DATA SHOWN
________

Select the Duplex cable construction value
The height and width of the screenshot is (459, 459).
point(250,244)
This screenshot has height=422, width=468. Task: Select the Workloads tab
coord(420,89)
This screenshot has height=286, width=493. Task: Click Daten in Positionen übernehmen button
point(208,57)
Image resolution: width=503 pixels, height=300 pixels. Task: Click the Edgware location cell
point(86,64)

________

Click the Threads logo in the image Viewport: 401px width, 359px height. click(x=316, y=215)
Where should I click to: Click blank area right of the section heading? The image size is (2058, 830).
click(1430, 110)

________

REQUEST
Reproduce the records from the line containing "Select the Duplex cable construction value" down to the line containing "coord(420,89)", substituting "Deployments" for "Workloads" and leaving everything else unchanged.

TASK RESPONSE
Select the Duplex cable construction value
The height and width of the screenshot is (459, 459).
point(250,244)
This screenshot has height=422, width=468. Task: Select the Deployments tab
coord(420,89)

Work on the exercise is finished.